The lonely harpist and the lady rogue: Another set of Ed Greenwood NPC's with not a single ability score without a bonus. Dear oh dear. Looks like once again he's serving up a cheese dish a little too pungent for my tastes.

Mintiper Moonsilver is one of those high level npc's who's received a mysterious blessing from a dying plot device character that makes him near impossible to get rid of permanently. This of course means he's had all sorts of adventurers and seen more than his fair share of companions lost around him. This may cause a certain degree of angst, but certainly doesn't stop him from adventuring.

Asilther Graelor is a slave girl rescued by Mintiper. She has the terrible problem of not being taken seriously as an adventurer due to her attractiveness, which seems rather out of character with the general portrayal of gender dynamics in the Realms. This makes me go o_O a bit. What's going on here then? Is Ed starting to succumb to the dirty old man brain-eater? But he's only in his mid-30's. Really not sure about this, not sure at all.


Fiction: Dragon scales by Eric Tanafon. Another dragon hunting story with a twist. Two actually. Both the result and the method of said dragon's pacifying are quite amusing, resulting in a situation that seems a lot more sustainable and interesting than recent ones where dragons are a dying race.

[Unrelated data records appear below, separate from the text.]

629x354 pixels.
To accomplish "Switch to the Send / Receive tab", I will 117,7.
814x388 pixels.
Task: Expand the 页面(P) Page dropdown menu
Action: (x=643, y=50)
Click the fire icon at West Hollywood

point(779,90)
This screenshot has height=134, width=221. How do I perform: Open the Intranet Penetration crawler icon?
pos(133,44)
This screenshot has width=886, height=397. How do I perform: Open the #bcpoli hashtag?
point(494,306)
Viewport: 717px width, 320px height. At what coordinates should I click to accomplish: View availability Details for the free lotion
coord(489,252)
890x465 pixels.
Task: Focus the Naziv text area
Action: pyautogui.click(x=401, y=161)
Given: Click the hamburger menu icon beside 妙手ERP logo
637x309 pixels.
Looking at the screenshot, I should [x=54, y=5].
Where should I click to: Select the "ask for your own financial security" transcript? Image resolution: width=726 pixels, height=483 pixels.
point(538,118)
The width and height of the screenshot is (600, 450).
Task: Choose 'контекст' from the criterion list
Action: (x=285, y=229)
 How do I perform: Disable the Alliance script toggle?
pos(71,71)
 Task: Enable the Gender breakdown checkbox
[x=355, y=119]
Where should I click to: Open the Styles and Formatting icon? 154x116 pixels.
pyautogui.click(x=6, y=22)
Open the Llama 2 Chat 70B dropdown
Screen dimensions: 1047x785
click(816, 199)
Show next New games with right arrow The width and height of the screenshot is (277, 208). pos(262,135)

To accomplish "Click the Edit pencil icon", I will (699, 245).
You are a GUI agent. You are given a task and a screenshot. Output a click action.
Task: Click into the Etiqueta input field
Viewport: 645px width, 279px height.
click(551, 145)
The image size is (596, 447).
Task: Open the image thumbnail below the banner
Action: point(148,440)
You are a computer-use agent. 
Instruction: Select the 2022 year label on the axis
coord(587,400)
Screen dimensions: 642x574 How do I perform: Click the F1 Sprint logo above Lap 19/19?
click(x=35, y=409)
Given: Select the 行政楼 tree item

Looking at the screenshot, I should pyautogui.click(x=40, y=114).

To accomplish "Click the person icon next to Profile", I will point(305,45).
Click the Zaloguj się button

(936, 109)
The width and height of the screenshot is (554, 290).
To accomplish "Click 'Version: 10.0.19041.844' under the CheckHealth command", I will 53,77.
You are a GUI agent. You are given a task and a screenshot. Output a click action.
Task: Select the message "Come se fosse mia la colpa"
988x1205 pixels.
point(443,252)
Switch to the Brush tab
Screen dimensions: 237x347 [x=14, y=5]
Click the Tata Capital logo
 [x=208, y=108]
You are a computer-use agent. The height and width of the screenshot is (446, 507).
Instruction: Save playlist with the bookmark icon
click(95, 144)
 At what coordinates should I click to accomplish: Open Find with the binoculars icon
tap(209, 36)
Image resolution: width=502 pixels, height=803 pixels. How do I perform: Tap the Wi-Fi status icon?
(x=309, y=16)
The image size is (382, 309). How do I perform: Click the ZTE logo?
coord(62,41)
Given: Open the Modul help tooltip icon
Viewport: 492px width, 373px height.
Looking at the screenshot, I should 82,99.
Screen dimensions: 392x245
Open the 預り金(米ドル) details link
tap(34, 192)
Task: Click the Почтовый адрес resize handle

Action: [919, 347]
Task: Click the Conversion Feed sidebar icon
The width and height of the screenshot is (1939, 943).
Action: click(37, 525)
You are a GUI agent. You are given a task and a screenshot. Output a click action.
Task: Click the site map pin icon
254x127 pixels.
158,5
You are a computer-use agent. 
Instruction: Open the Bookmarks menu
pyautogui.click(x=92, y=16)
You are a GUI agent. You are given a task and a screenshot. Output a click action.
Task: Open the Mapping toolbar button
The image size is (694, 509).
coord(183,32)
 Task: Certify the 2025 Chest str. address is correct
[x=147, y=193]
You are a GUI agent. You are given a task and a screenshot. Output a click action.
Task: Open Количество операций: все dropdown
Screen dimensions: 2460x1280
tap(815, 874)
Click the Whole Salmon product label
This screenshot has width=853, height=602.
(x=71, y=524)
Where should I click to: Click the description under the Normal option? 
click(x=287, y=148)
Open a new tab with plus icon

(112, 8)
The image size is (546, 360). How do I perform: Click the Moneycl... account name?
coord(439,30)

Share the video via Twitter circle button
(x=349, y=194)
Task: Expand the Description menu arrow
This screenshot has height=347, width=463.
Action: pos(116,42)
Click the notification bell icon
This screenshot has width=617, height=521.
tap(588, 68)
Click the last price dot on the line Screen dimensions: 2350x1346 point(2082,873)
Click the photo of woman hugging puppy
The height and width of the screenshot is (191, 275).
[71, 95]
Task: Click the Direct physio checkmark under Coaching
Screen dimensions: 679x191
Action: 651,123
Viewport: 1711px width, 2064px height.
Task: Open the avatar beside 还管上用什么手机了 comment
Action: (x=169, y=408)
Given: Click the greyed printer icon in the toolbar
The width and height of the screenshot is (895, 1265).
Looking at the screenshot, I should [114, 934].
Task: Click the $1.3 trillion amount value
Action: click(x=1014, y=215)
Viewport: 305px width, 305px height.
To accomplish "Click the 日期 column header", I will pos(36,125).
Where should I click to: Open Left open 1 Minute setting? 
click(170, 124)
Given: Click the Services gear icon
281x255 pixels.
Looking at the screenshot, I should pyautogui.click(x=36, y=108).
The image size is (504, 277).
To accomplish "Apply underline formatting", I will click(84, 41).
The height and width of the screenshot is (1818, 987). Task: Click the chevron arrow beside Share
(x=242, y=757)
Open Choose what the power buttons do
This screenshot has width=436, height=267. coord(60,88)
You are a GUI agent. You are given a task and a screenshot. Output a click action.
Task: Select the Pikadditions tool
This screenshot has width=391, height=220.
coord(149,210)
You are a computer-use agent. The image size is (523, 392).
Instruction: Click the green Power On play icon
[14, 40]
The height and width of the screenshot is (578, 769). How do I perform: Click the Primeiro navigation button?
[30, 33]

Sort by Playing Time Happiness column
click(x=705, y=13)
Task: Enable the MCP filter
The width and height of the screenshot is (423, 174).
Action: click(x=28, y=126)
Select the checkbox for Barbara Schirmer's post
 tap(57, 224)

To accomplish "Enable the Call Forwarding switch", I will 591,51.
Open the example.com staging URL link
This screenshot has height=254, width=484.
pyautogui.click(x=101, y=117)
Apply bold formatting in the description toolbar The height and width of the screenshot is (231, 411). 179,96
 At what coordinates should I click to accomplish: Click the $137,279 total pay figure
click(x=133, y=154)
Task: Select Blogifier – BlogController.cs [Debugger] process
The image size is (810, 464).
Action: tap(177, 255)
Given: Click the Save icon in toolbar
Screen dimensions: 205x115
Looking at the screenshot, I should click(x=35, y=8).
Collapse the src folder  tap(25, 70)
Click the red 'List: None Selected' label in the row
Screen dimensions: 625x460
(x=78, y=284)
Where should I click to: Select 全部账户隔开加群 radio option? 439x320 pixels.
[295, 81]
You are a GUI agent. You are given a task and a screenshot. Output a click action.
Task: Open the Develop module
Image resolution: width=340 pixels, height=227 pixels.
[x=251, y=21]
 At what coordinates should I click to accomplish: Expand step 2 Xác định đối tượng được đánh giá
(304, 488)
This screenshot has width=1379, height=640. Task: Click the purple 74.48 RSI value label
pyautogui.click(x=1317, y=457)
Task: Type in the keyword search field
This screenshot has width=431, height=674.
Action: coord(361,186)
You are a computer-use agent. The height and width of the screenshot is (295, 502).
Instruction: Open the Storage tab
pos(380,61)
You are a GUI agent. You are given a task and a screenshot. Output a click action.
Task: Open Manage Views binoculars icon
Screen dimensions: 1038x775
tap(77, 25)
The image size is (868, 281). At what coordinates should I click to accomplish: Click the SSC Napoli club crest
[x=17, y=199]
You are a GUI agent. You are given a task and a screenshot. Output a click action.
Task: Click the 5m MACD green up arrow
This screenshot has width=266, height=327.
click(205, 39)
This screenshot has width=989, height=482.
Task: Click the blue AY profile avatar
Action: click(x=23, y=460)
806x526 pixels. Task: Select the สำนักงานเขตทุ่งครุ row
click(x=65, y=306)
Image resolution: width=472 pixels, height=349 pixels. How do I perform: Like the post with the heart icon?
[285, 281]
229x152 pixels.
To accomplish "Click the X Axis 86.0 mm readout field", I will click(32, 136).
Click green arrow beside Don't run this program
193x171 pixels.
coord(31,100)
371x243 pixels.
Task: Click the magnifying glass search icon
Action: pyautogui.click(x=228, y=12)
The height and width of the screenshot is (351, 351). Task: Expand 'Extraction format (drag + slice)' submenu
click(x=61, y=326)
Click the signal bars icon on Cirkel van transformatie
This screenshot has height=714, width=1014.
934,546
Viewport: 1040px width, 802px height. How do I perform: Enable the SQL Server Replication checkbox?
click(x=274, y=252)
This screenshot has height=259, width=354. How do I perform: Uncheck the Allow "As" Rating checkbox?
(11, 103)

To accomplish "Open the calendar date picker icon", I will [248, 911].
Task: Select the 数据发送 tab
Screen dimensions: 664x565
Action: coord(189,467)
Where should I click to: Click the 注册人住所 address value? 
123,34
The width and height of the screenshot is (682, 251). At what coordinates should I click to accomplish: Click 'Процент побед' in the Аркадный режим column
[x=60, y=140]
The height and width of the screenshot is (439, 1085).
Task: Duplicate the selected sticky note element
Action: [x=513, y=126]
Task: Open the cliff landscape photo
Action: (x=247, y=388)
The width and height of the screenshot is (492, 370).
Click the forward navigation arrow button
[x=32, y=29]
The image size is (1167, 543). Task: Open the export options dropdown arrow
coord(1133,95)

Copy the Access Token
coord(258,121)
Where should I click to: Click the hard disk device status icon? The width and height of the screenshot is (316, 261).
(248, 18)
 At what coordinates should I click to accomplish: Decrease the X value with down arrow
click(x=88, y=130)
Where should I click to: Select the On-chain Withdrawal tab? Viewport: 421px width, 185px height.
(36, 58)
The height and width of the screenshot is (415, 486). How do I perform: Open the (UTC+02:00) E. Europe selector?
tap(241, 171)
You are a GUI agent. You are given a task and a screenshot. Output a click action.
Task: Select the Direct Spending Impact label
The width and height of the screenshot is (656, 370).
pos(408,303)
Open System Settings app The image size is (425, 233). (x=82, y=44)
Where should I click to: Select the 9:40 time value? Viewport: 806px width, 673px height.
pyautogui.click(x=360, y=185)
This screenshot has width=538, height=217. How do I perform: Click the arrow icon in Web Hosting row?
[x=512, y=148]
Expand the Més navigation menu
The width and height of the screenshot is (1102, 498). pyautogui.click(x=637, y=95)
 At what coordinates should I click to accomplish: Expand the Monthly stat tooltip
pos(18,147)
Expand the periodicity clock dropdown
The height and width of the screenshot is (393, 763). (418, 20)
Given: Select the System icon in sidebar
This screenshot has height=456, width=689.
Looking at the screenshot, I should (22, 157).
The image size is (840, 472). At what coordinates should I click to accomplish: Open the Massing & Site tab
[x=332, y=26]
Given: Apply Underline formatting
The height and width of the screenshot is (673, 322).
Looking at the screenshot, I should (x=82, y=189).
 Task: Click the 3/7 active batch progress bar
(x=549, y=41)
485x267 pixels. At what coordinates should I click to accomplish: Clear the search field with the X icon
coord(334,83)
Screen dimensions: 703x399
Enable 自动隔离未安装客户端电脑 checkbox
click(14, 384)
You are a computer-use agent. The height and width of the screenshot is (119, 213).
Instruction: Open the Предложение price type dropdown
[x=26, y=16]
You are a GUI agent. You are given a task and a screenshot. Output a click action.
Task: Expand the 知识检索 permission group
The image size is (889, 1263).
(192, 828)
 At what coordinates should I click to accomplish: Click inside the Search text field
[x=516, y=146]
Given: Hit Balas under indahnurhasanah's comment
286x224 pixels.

The humour is both clever and properly integrated into the story, and the danger seems quite real. I think this is another pretty decent result for the fiction department.
 

g026r

I'm a boat
Validated User
Our generic products continue to resurge. HR4: A mighty fortress brings swashbuckling to AD&D. Dueling, muskets, mass combat, and various bits of renaissance technology. Have at you, power creep!
HR4, like most of the Historical Reference books, is actually fairly good. It's got a few limitations, in that AD&D really wasn't designed for a historical game particularly of that era, and I wouldn't toss any of the stuff in there into a game, but if you were starting a swashbuckling campaign using the AD&D rules, it's certainly well worth tracking down.
 

(un)reason

Making the Legend
Validated User
Dragon Magazine Issue 187: November 1992

part 5/6


The role of computers returns. This of course means the decision on what games to cover in their limited page count is an even trickier one than usual. This isn't helped by the fact that the number of games released continues to increase, and the cost of systems continues to decline. Before long, computer games'll be overtaking movies, books and music in terms of profitability. What then? A tricky question when this magazine is supposed to be primarily about tabletop RPG's.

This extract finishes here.